• **EXCERPT TO READ**:
GREENE: That is the Consumer Financial Protection Bureau.
MARTIN: So this is the agency that came to be in 2010 under the Obama administration. This was part of the Dodd-Frank regulatory bill that was passed after the recession. And it was designed to help people navigate issues with banks and businesses. The agency has been embroiled in partisan politics almost since its inception. So - on Friday, its longtime director, Richard Cordray, left his job and appointed a temporary successor. The problem is, David, so did the White House, naming OMB Director Mick Mulvaney to this job. So I guess it's going to be first come, first served for the corner office this morning.
GREENE: (Laughter) Well, NPR senior business editor Uri Berliner is - has been following this whole thing.
URI BERLINER, BYLINE: Hey, David. How are you?
GREENE: I'm good. So (laughter) who's the boss at the CFPB when the doors open?
BERLINER: You know, I really wish I knew the answer to that. You know, we've been used to strange things happening in Washington with some regularity. But this has to be one of the weirdest yet. I mean, this is really just kind of an unprecedented situation. Both sides say that they have the law on their side. Cordray and his chief ally Elizabeth Warren say - look, when the director steps down, the next person in line temporarily takes over. And last night, Leandra English - she filed a lawsuit in federal district court. She made that very claim. So basically, she's trying to block Mulvaney from going to the office today.
Now, the White House says no, no, no - this is an ordinary temporary vacancy. The president fills temporary vacancies. And over the weekend, the White House released a memo from the CFPB's chief legal counsel that seems to support its argument that Mulvaney belongs in the job.
GREENE: Am I wrong that it's - like, I mean, it's a little crazy that the law is not clear here and that you can have these two sides both saying the law supports them and they're the ones who should be choosing who's in charge of a federal agency?

• **PROMPT A**: In the CFPB transcript, who filed a lawsuit in federal district court to block Mulvaney from going to the office?
• **PROMPT B**: Continue the CFPB transcript from the end of its last sentence.
The lines after this point have nothing to do with the CFPB transcript.

• **STORED DATA**:
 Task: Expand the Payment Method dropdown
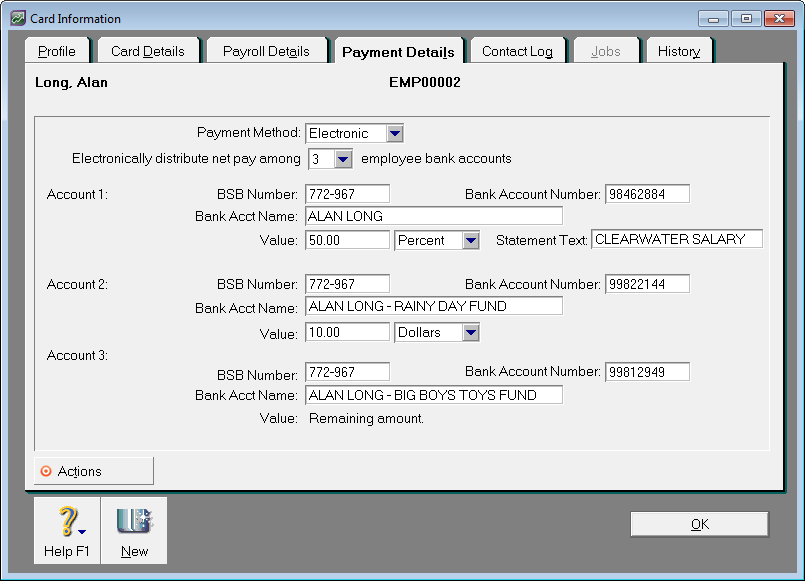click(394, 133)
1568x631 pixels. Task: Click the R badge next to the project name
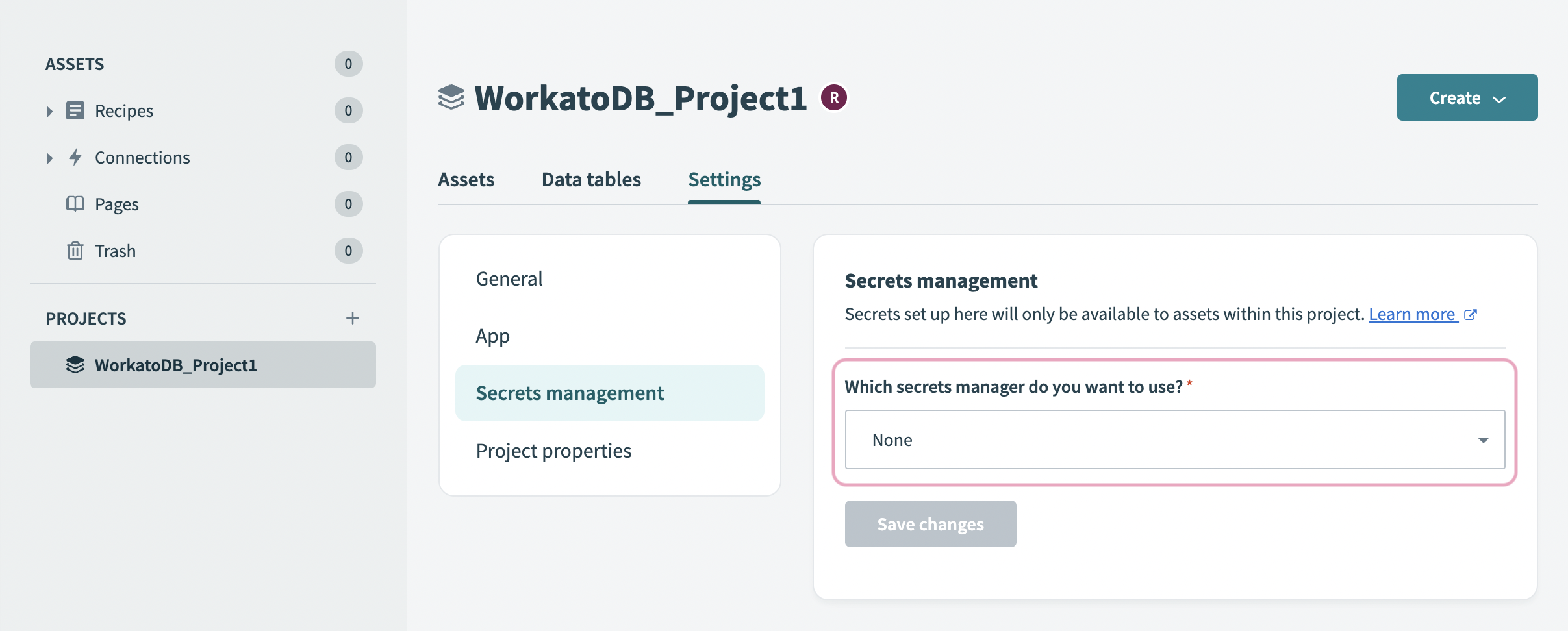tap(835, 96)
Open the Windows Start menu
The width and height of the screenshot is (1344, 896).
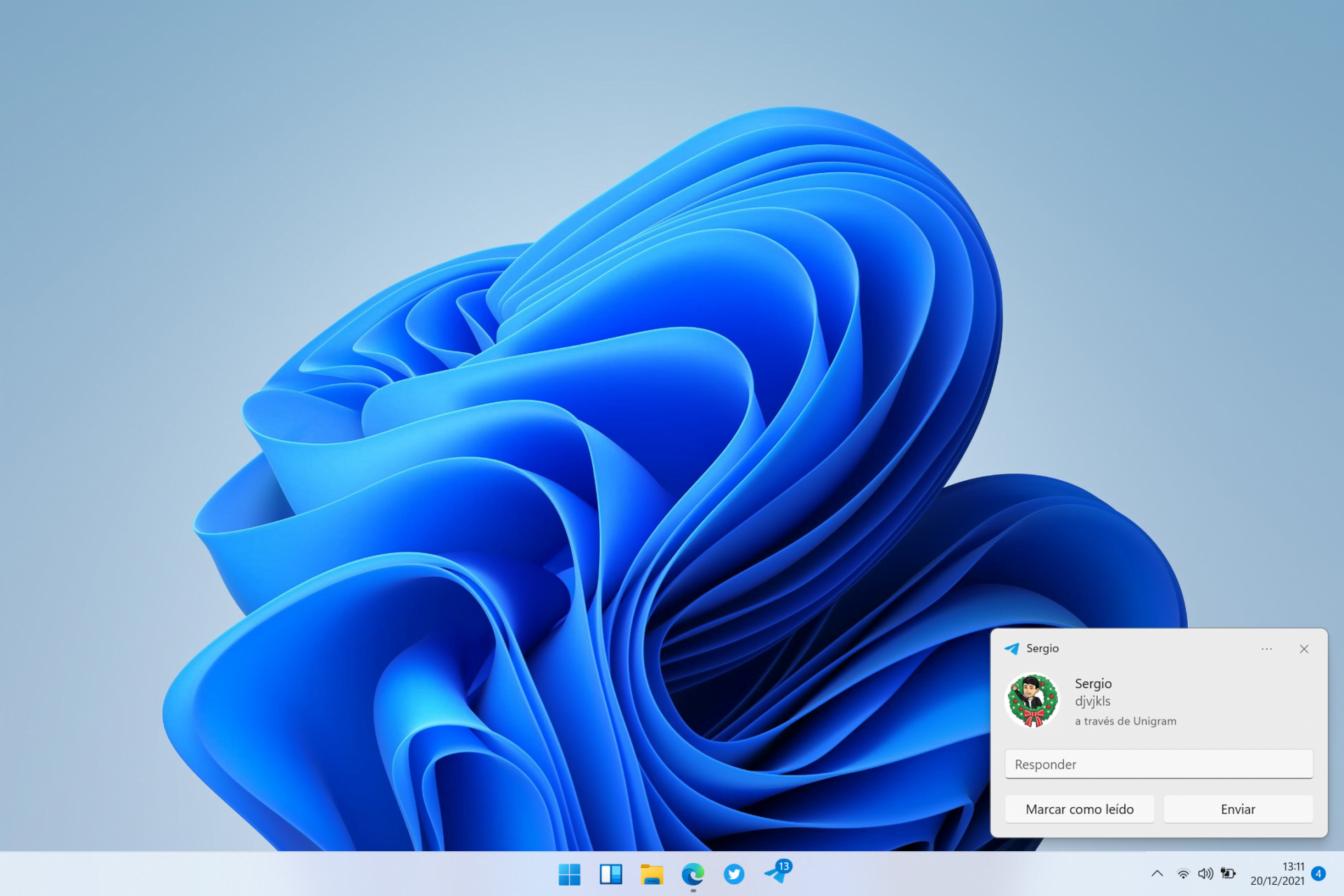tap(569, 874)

---

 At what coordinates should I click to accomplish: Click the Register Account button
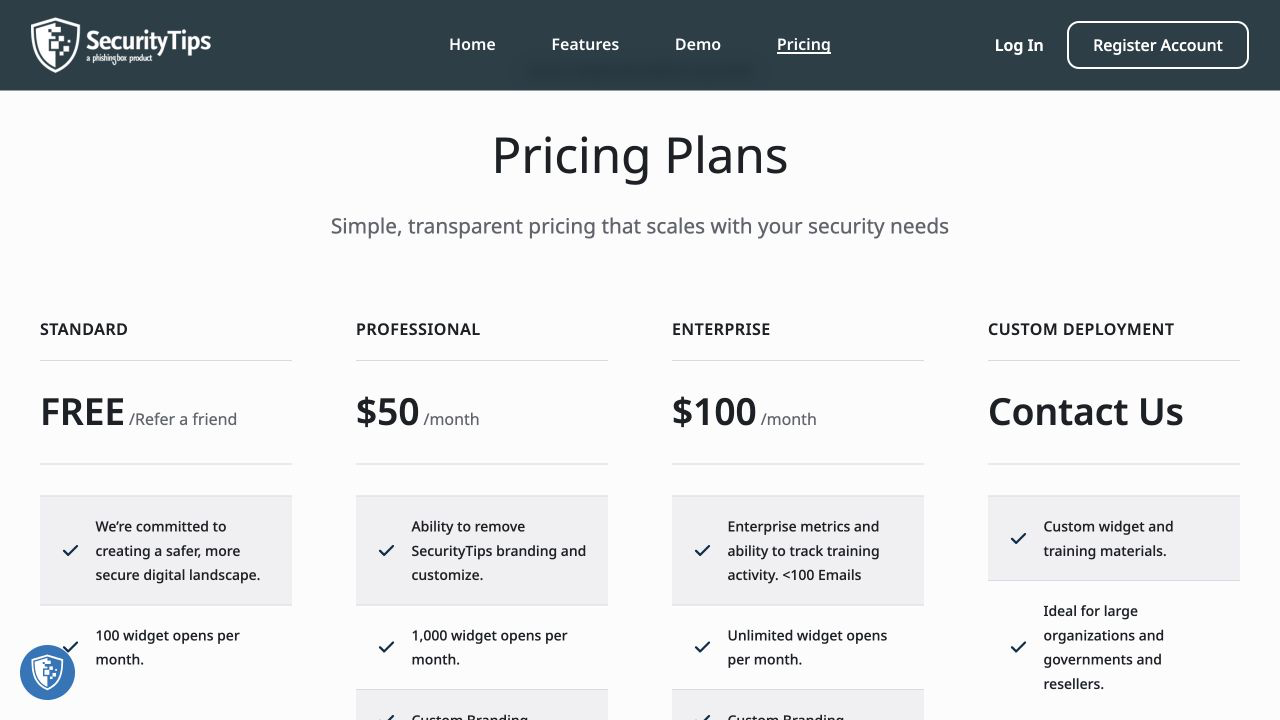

...

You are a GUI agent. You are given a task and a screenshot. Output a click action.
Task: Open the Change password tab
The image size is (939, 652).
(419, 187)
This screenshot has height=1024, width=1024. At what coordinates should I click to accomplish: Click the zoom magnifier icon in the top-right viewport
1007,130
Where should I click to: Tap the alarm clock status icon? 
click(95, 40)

• **TASK OUTPUT A**: Leandra English

• **TASK OUTPUT B**:
BERLINER: It's really weird. But, you know, keep in mind this is a fairly new agency, so we don't have a lot of history here with the CFPB.
GREENE: Well, I mean, it's a bizarre moment. But this also speaks to the larger stuff that we should talk about. And this is animosity between Republicans and Democrats over this agency that's been building for some time.
BERLINER: Yeah, there's really a lot of bad blood there. For progressives, the CFPB is one of the signature achievements of the Obama era. I mentioned Elizabeth Warren. She was the chief architect of this bureau. And it was created, you know - as Rachel pointed out - to prevent fraud and to protect consumers from things like excessive fees and discriminatory lending. And over its history, the CFPB says it has obtained about $12 billion in relief to consumers.
But many Republicans really hate the CFPB, and I can't emphasize that enough. They say this is an example of what happens when federal power runs amok. The bureau was, in fact, built to be both strong and independent. And it's not accountable to Congress. It's not accountable to the White House. And it's designed to have a single strong director. And Republicans say that Richard Cordray has abused his power in his role as director.
MARTIN: But now the White House - Uri, the White House wants Mick Mulvaney to do this job. Doesn't Mick Mulvaney have a job? He's the director of the OMB.
BERLINER: Guy has a...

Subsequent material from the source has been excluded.